**Your assignment**
From the listing below, copy only the lines running from the line that contains "September 2024 (36, 1814)" to the line that contains "Chính Sách Bảo Hành (21, 2305)", both included.

**Data in this exercise**
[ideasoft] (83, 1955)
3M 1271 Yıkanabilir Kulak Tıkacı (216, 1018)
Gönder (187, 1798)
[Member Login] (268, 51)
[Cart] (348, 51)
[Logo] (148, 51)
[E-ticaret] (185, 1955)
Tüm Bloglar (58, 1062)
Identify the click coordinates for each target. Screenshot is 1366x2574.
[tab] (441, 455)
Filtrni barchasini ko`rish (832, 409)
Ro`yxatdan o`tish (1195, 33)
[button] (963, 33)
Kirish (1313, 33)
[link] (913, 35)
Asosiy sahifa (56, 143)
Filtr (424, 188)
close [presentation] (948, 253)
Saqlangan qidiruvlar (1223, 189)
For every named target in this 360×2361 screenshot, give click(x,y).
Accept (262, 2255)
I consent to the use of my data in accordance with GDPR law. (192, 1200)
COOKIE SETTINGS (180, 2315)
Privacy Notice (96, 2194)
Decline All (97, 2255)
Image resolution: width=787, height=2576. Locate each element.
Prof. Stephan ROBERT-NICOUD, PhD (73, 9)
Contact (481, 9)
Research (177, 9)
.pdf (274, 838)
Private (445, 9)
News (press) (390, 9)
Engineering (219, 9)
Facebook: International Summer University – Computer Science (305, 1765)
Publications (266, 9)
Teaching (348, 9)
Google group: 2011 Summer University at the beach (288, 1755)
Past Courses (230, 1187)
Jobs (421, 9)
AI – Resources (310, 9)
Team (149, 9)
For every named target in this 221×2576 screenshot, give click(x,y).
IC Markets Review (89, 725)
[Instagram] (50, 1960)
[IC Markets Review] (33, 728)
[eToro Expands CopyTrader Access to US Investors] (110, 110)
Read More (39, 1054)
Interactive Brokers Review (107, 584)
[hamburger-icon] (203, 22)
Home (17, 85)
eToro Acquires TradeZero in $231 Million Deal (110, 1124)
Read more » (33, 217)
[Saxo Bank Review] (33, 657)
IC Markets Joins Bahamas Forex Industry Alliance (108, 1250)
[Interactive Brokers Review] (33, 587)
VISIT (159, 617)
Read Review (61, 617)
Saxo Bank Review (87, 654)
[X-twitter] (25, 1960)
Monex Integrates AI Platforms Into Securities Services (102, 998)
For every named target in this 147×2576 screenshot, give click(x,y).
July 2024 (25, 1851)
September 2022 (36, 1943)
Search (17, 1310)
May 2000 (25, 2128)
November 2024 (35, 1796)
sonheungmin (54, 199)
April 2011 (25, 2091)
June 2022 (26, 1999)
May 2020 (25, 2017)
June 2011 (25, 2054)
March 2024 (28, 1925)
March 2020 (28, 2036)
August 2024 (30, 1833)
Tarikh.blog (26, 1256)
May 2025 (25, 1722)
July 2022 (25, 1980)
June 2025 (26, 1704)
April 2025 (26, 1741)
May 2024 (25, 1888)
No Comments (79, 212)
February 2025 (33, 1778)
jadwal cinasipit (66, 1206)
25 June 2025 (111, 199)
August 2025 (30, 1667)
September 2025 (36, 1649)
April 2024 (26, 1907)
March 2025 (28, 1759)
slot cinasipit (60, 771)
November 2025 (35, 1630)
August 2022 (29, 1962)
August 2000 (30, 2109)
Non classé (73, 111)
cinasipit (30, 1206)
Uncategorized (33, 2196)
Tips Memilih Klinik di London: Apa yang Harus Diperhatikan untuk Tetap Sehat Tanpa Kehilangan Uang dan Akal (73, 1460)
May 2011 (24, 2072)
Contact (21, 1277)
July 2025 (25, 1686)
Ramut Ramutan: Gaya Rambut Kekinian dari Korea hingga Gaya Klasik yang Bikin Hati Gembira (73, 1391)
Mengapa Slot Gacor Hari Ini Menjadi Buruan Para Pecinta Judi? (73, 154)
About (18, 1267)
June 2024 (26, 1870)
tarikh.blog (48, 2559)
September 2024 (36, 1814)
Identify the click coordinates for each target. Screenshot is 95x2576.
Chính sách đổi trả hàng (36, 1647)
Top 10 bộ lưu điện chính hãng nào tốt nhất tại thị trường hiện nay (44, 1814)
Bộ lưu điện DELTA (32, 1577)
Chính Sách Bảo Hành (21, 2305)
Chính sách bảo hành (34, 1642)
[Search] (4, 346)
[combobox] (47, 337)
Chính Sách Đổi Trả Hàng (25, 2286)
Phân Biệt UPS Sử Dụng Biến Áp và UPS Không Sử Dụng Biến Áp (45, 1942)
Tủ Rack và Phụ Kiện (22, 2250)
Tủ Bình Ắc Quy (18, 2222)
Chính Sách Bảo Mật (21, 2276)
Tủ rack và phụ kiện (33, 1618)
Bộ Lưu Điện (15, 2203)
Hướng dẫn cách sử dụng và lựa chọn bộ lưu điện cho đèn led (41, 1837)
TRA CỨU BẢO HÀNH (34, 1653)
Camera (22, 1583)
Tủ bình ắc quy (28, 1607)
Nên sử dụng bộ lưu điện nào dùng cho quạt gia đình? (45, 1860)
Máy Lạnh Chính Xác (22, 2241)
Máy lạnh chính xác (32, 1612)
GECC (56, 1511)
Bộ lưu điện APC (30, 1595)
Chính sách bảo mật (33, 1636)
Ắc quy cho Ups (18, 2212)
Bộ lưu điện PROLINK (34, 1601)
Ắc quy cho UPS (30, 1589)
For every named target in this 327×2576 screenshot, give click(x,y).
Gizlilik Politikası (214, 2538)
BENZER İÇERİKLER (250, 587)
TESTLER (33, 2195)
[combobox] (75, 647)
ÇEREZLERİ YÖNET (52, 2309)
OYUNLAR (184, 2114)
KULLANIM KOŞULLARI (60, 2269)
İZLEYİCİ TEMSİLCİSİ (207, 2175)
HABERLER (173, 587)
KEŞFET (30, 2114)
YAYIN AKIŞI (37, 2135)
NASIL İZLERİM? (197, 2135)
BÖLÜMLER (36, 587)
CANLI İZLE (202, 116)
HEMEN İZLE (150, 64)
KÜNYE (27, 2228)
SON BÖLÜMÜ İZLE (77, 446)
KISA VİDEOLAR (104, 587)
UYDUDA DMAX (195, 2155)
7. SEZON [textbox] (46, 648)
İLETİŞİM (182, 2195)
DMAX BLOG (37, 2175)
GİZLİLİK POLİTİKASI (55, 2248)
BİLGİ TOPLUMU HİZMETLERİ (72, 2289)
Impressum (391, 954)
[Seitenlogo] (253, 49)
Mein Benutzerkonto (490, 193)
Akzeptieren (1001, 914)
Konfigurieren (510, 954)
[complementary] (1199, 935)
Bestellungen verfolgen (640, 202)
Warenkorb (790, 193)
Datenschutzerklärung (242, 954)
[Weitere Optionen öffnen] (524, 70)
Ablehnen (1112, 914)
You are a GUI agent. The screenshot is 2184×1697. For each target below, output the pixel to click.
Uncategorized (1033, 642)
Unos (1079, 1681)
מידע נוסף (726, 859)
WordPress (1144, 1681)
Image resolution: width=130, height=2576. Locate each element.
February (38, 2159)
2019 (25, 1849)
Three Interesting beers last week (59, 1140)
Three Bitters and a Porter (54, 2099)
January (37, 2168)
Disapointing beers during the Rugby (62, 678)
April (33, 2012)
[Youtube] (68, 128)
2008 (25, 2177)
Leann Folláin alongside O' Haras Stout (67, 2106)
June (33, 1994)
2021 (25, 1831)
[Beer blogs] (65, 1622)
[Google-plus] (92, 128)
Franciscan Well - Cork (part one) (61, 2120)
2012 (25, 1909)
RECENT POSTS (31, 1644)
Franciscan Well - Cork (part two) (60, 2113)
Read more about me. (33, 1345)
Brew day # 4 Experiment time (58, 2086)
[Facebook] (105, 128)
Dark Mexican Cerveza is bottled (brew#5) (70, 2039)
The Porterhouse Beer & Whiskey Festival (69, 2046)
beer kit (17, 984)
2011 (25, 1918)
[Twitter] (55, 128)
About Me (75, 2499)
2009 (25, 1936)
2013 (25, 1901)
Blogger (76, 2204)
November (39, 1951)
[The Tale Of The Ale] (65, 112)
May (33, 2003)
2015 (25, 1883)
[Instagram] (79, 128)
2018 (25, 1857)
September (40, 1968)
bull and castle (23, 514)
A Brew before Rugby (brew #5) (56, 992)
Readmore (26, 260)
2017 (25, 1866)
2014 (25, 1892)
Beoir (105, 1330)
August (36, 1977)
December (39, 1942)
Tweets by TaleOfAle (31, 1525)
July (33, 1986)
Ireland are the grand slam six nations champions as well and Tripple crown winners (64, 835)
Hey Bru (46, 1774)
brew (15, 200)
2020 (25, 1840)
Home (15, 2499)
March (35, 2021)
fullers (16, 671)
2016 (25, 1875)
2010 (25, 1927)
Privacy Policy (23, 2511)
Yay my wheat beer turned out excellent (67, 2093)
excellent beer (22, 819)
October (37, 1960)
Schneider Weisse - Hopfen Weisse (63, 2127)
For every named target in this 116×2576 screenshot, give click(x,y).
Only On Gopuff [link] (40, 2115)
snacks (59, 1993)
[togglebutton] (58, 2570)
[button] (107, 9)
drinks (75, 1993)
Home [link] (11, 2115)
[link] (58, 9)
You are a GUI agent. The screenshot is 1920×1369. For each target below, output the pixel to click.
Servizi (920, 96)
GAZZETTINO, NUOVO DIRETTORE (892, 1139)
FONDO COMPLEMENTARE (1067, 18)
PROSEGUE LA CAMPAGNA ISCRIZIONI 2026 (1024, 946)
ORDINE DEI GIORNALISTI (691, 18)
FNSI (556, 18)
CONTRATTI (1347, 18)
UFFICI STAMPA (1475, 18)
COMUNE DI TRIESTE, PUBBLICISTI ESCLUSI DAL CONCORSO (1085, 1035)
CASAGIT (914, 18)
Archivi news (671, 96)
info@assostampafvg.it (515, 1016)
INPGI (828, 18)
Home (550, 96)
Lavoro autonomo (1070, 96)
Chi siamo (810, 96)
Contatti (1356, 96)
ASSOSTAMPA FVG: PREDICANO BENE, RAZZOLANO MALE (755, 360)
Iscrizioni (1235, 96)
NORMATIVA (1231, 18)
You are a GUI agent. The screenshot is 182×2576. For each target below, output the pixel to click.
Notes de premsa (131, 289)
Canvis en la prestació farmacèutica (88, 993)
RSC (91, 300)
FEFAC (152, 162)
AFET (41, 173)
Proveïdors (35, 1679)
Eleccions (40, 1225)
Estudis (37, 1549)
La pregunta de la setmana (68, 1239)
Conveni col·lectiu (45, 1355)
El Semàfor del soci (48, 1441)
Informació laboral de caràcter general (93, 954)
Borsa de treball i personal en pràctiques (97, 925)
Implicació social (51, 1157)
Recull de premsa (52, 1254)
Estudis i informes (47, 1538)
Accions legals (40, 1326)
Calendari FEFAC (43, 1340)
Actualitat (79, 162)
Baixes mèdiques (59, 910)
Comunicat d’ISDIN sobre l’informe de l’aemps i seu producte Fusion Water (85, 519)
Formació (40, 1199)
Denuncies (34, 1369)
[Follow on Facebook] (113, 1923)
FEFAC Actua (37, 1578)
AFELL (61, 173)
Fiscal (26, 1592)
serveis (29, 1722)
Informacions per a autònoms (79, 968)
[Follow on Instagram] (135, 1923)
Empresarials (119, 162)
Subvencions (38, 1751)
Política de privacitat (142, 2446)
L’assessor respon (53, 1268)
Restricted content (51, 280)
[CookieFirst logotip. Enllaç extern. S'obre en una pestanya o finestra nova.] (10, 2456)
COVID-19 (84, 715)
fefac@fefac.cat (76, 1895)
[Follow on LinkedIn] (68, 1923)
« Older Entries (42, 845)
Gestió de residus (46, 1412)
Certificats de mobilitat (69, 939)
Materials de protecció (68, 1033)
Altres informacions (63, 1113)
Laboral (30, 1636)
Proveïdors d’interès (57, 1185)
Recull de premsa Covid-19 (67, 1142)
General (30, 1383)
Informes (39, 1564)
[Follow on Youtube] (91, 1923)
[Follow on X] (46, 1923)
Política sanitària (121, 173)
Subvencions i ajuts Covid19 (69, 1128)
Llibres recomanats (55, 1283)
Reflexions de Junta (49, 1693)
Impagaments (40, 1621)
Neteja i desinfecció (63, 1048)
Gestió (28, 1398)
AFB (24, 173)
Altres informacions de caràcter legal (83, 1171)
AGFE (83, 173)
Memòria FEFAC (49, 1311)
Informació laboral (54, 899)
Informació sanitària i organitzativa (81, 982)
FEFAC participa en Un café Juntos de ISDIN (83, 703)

**Response**
September 2024 (36, 1814)
Identify the click coordinates for each target. Screenshot is 95x2576.
Chính sách đổi trả hàng (36, 1647)
Top 10 bộ lưu điện chính hãng nào tốt nhất tại thị trường hiện nay (44, 1814)
Bộ lưu điện DELTA (32, 1577)
Chính Sách Bảo Hành (21, 2305)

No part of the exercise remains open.